* What you have to do
For the entries below, say how many lines hold the word "icon", with the number as the only reply.

* Given records

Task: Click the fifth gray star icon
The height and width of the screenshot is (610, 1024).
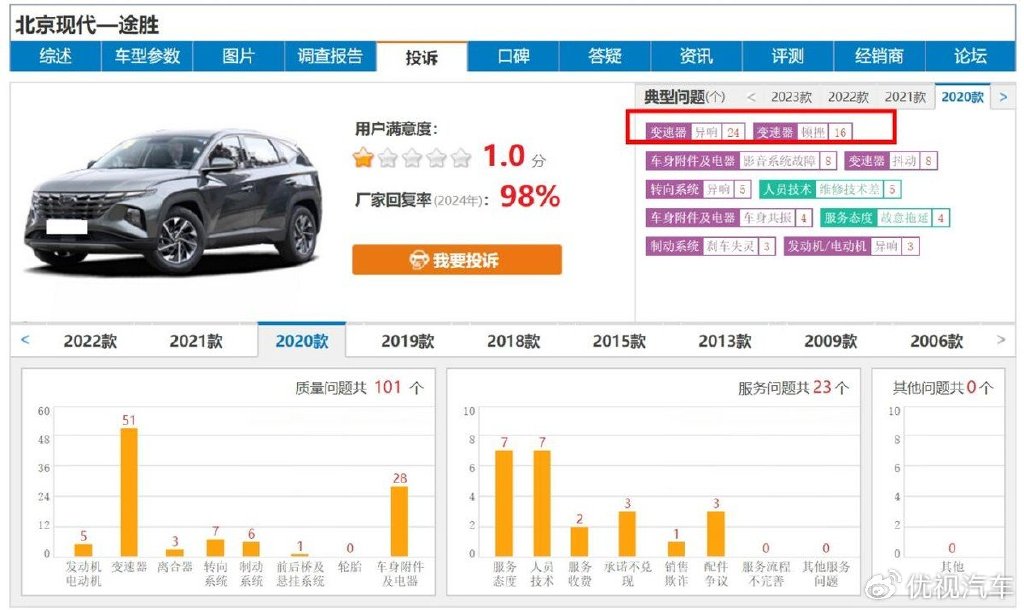Action: 460,157
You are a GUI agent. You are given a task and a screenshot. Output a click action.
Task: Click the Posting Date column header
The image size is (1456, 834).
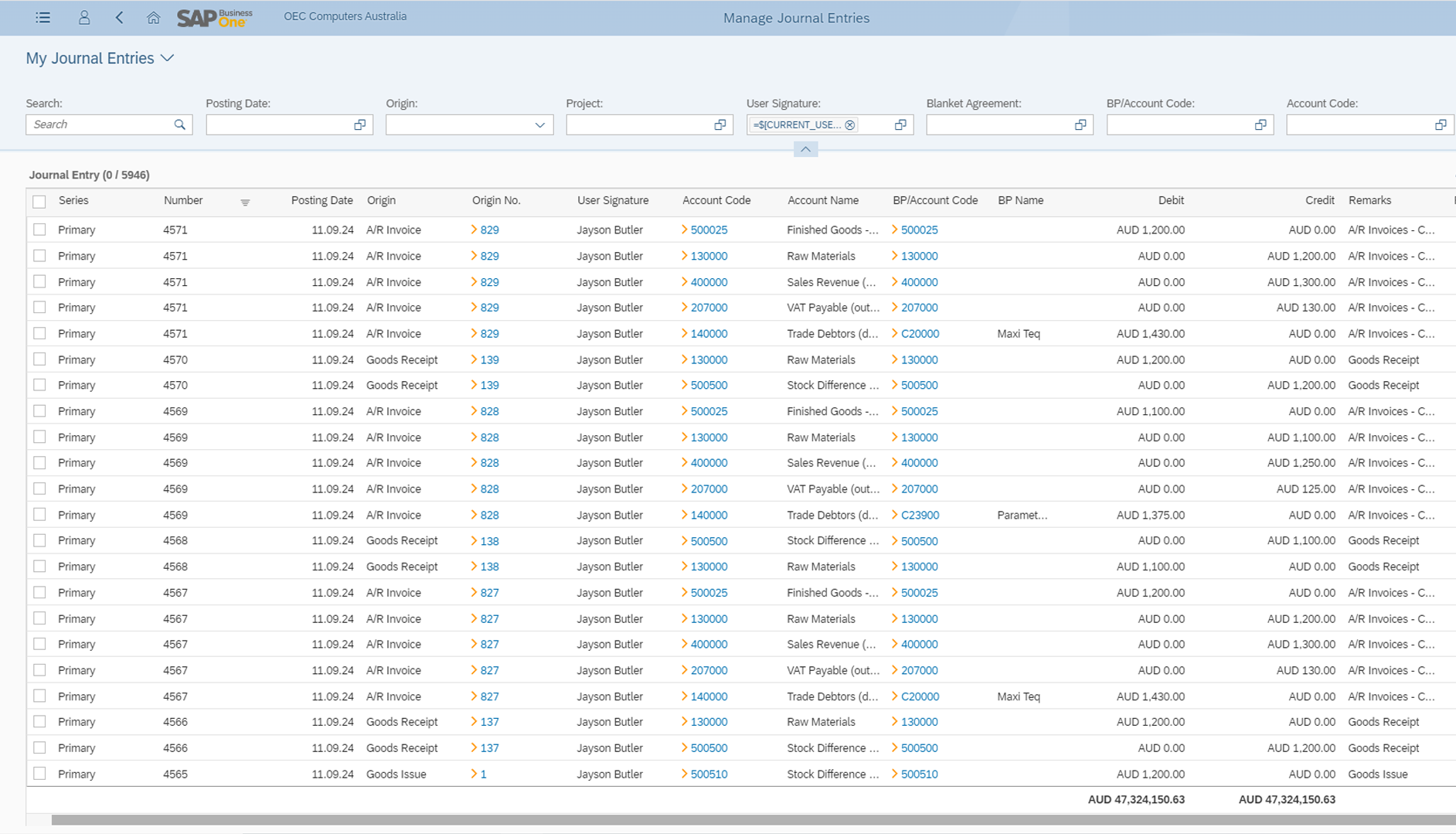321,200
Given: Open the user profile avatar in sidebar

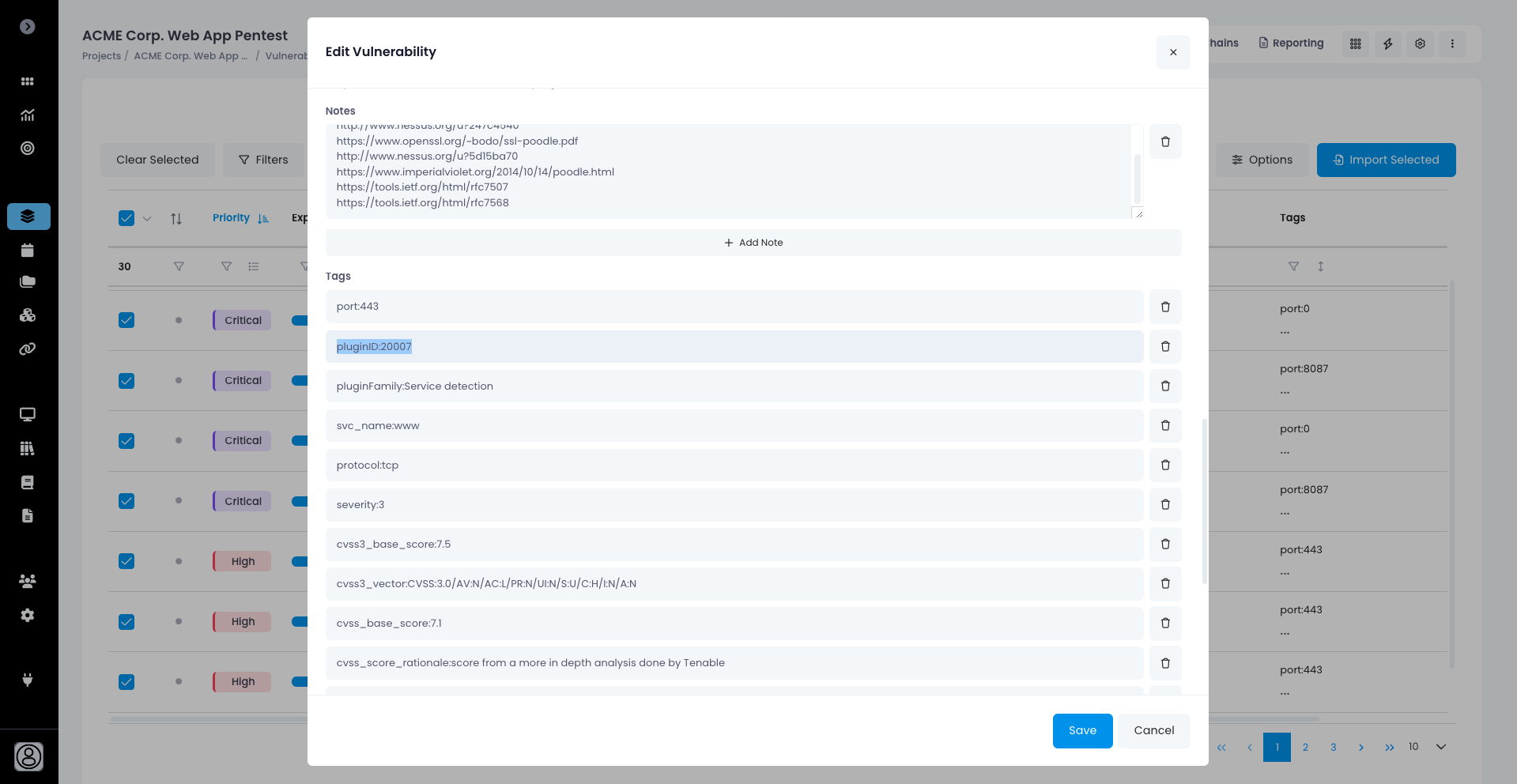Looking at the screenshot, I should tap(28, 756).
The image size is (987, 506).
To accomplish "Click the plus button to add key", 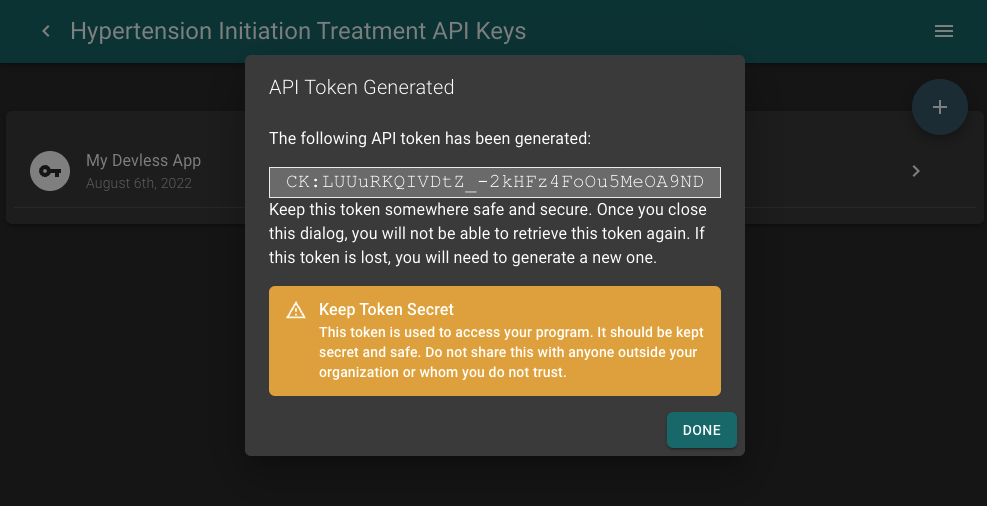I will click(939, 107).
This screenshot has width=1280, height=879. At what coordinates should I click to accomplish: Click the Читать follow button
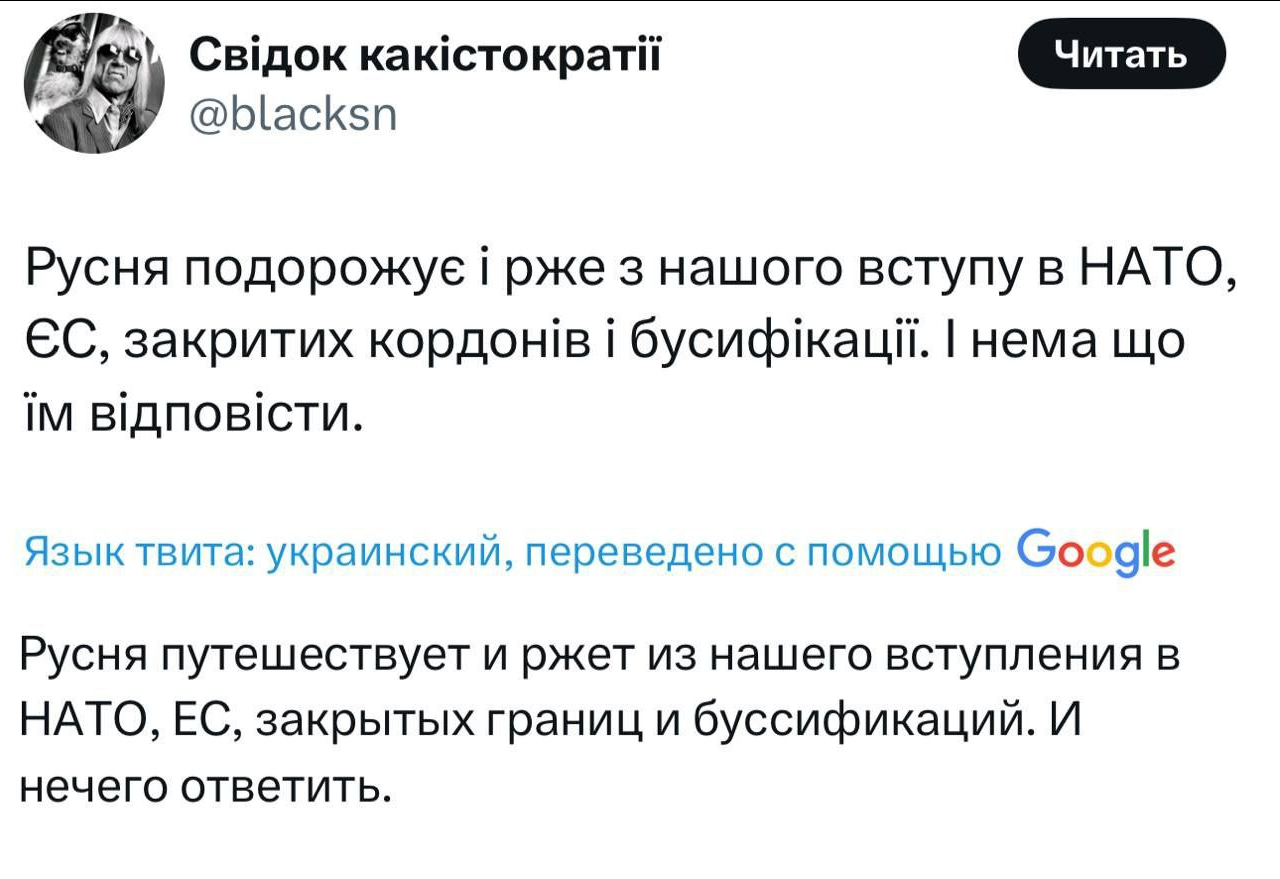click(x=1121, y=55)
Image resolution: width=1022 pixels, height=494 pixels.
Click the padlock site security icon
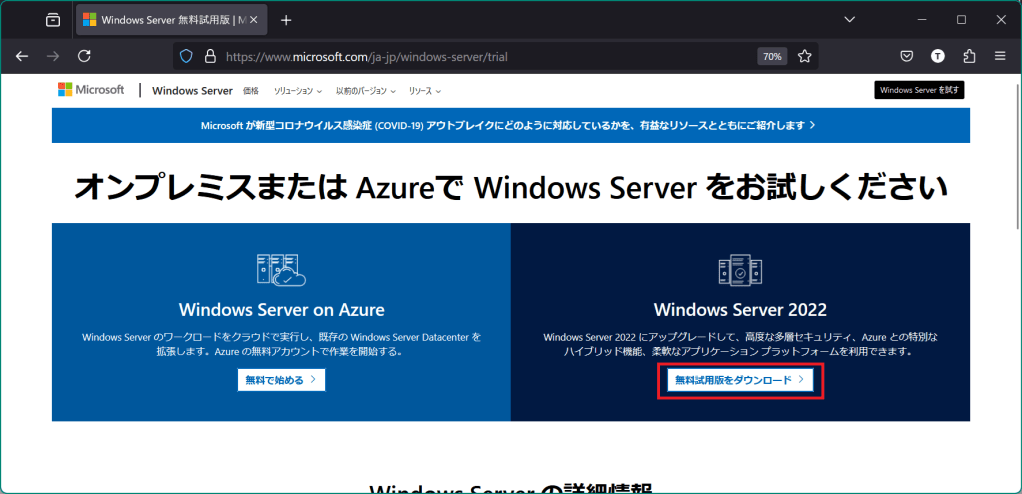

* Result of the exercise
2